Seit der Bundesrat am 20. Dezember den Anbindungsvertrag mit der EU verkündet hat, wird auf allen Seiten über das geplante Vertragswerk debattiert.

Wer glaubt, dass das Abkommen nur von der SVP bekämpft wird, irrt. In den vergangenen Tagen hat sich ein Exponent des Freisinns zu einem der schärfsten Kritiker des bundesrätlichen Deals gemausert: Matthias Müller, Vizepräsident der FDP des Kantons Zürich und ehemaliger Chef der Jungfreisinnigen hat sich auf den Deal mit Brüssel eingeschossen.

«Die Schweiz soll in Zukunft abkommensrelevantes künftiges EU-Recht telquel und laufend übernehmen», sagt der Müller, der als Anwalt für die führende Zürcher Wirtschaftskanzlei Homburger tätig ist. Im Streitfall entscheide formal zwar ein Schiedsgericht, doch obliege das entscheidende – und für das bindende – Auslegungsurteil beim Europäischen Gerichtshof. «Dieser könnte also zentrale politische Entscheid des Volks und des Parlaments beurteilen, sofern dabei – auch nur am Rande – EU-Recht oder davon abgeleitetes Abkommensrecht tangiert wird. Das ginge sehr weit, zu weit.» Damit würde die Souveränität der Schweiz «erheblich beschnitten».

Die Konsequenzen sind für den Juristen klar: «Wir würden damit viel EU-Regulierung übernehmen müssen, worunter insbesondere kleine und mittlere Unternehmen zu leiden hätten.»

Müllers Stimme hat Gewicht. Er gehört zu einer parteiinternen Arbeitsgruppe, die aus sechs Kritikern und sechs Befürwortern besteht und sich in den nächsten Monaten mit dem Abkommen auseinandersetzt. Wird er sich dort mit seinen Argumenten durchsetzen können?

Müller selbst ist skeptisch: «Ich gehe davon aus, dass die Fraktion dieses Vertragswerk gutheissen wird, hat sie doch bereits das Rahmenabkommen für gut befunden.»

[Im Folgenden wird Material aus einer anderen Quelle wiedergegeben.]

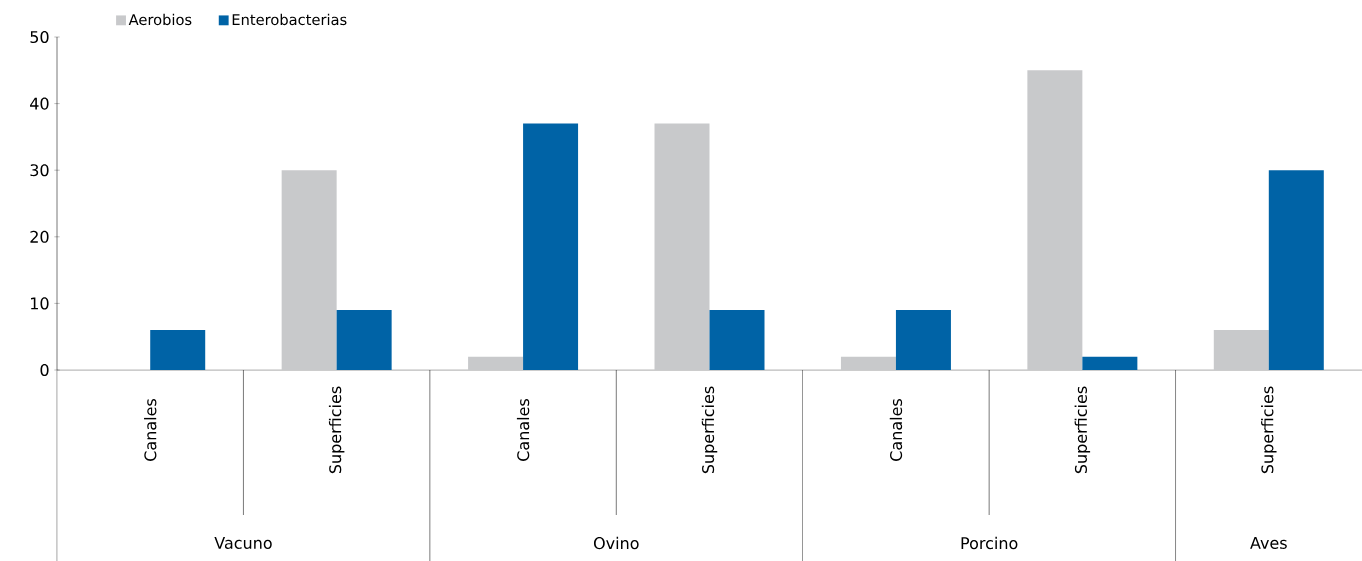 Image resolution: width=1362 pixels, height=561 pixels. I want to click on legend-label: Aerobios, so click(160, 20).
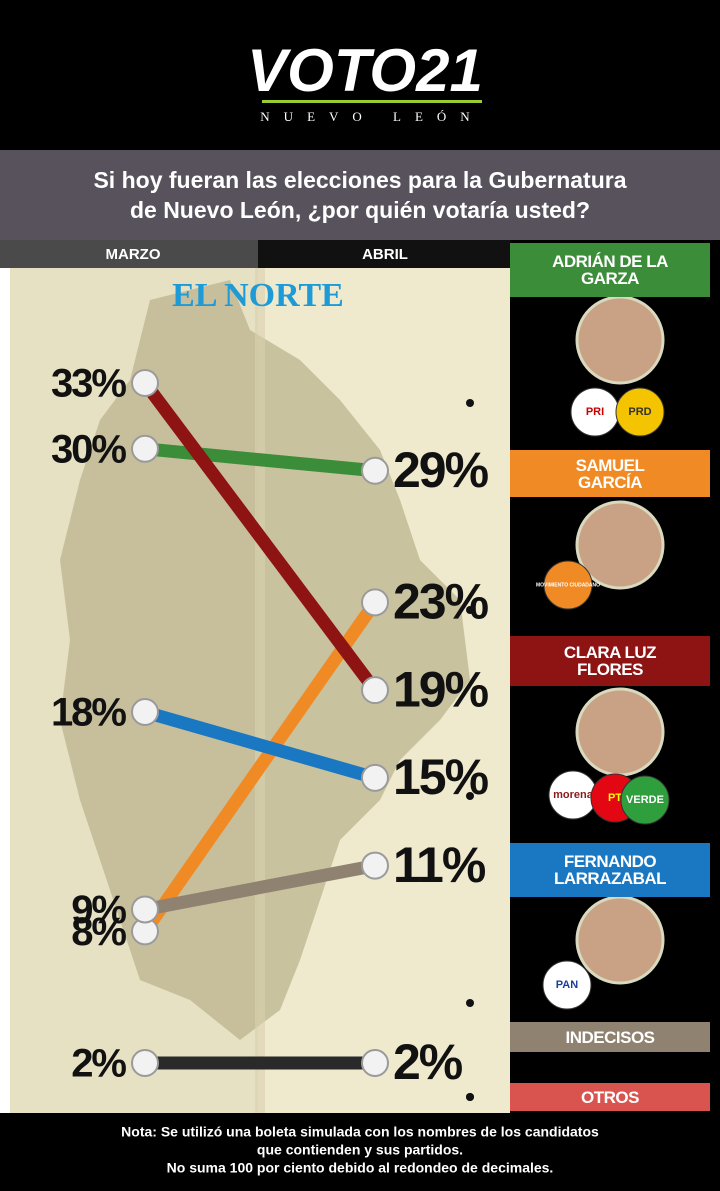  I want to click on party-label: PRD, so click(640, 412).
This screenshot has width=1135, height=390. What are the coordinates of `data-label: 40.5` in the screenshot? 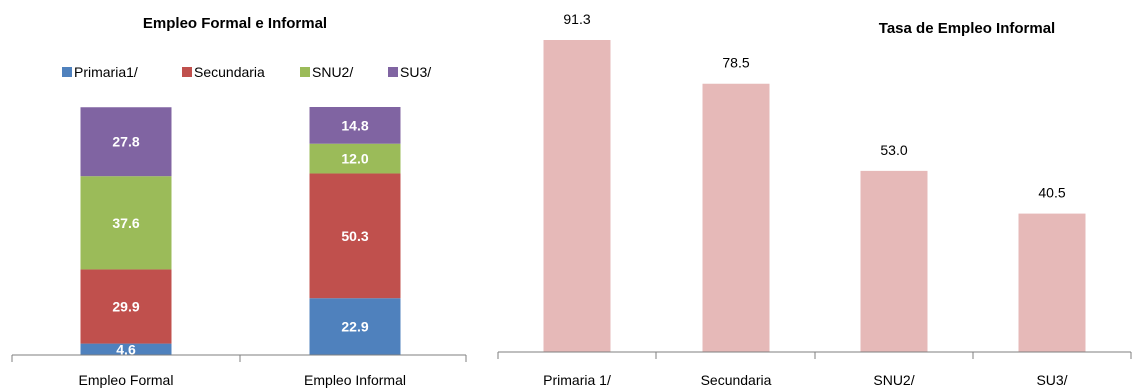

Auch für die Delegiertenversammlung im Sommer, die das Thema behandeln wird, wagt der im EWR-Abstimmungsjahr 1992 Müller geborene eine Prognose: «Ich vermute, dass es am Ende ein ‹Ja, aber› geben wird. Das ‹Aber› bezieht sich auf die innenpolitischen Anpassungen. Dort wird man wohl streng sein, wenn es darum geht, in welchen Bereichen man zum Beispiel den Gewerkschaften entgegenkommen mag.»

Tatsächlich steht der Freisinn vor einer delikaten Ausgangslage. Es ist ausgerechnet FDP-Aushängeschild Karin Keller-Sutter, die als Bundespräsidentin das Abkommen offiziell unterschreiben wird. Ob die Parteibasis dann die Kraft hat, sich gegen den Willen ihrer Vorzeigefrau zu stemmen und sich ihr zu widersetzen, ist schwer vorstellbar.

Müller ist im Übrigen auch skeptisch, was den innenpolitischen Handlungsspielraum betrifft, sollte der Vertrag in Kraft treten. Der dürfte viel kleiner sein, als heute viele Politiker der Öffentlichkeit glauben lassen wollen. Der Grund: Der EU-Vertrag ist Völkerrecht. Das Bundesgericht hat immer wieder betont, dass Völkerrecht gegenüber Landesrecht den Vorrang hat. Müller: «Die Schweiz kann sich nicht auf ihr innerstaatliches Recht berufen, um die Nichterfüllung eines Vertrags zu rechtfertigen.»